Working with dbt Seeds: Quick Tutorial & Critical Best Practices

What Are dbt Seeds?

dbt (data build tool) seeds are static CSV files stored within your dbt project that are loaded into your analytics warehouse as database tables. Seeds bring small, fixed reference datasets, such as mapping tables, default configurations, or lookup values, into your data models without an ETL process.

Why use seeds

By defining the data in CSV files, typically placed in the seeds/ directory of the dbt project, teams maintain version control and reproducibility with minimal complexity. Seeds are useful for incorporating non-changing, foundational data that many transformations rely on. Teams may use seeds for things like currency conversion rates, country codes, feature flags, or business-specific mappings.

Seeds command syntax

The dbt seed command loads all CSV files from the seeds/ directory into your data warehouse as tables. To load only specific seed files, use the --select flag followed by the seed name. For example: dbt seed --select "country_codes". This command loads the country_codes.csv file into your warehouse.

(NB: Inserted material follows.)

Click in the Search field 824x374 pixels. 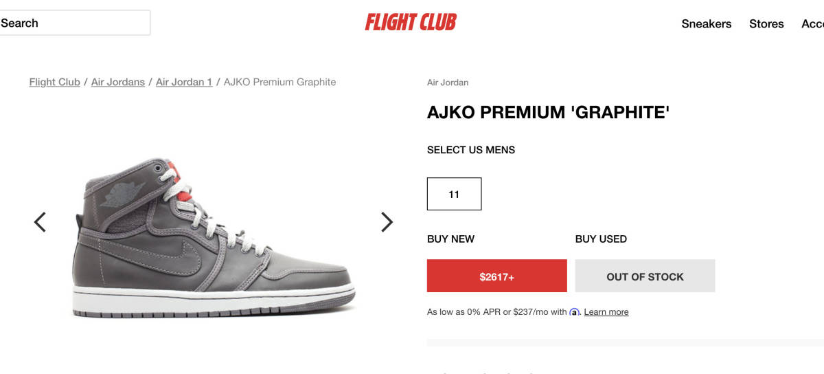click(x=74, y=23)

When to Use (and Avoid) Seeds

When to Use Seeds

Use seeds when you need small, stable datasets that don’t change frequently and need to be tightly integrated into your dbt project. Typical use cases include:

Reference tables like country codes, product categories, or customer tiers
Configuration mappings such as feature flags or business rules
Historical lookups including static currency conversion rates or shipping zones
Standardized data like time zones or ISO codes

Seeds are helpful when data needs to be present immediately upon project setup, without relying on external systems or pipelines, and when data needs to be shared across multiple development environments.

When to Avoid Seeds

Seeds are not suitable for dynamic, large-scale, or sensitive datasets. Avoid seeds in the following situations:

Large datasets: If the file exceeds 5–10MB or includes tens of thousands of rows, dbt seed becomes inefficient and can slow down both dbt runs and Git operations. In such cases, use an elt pipeline and treat the data as a source.
Frequently updated data: When the dataset is updated regularly (e.g., from external systems or user inputs), seeds require manual updates, which breaks automation and increases maintenance overhead. Automate ingestion instead.
Collaborative write access: Seeds are read-only once loaded. If other systems or teams need to update the data, seeds introduce version drift. Use a centralized database or API for shared data instead.
Sensitive data: CSV files don’t support row-level security or access control. If privacy is a concern, rely on your data platform’s security features and load data through governed processes.
Business-editable content: If non-technical users need to update the data, Git workflows are not practical. Build user-friendly tools for data entry and sync updates into your warehouse programmatically.

Quick Tutorial: Add dbt Seeds to Your DAG

To add a seed to your DAG, begin by placing your CSV file in the seeds/ directory of your dbt project. For example, you might create a file called seeds/country_codes.csv containing static reference data like country codes and names.

Next, load the seed into your warehouse by running:

dbt seed

This command will create a table in your target schema with the same name as the CSV file (e.g., country_codes). You can confirm that the table was created by checking the dbt logs, which will report how many rows were inserted and how long the operation took.

To use the seed in your dbt models, reference it with the ref function, just like you would a model:

-- models/example.sql
select * from {{ ref('country_codes') }}

This allows downstream models to treat the seed as a normal table in your DAG. Any changes to the CSV will be picked up the next time dbt seed is run.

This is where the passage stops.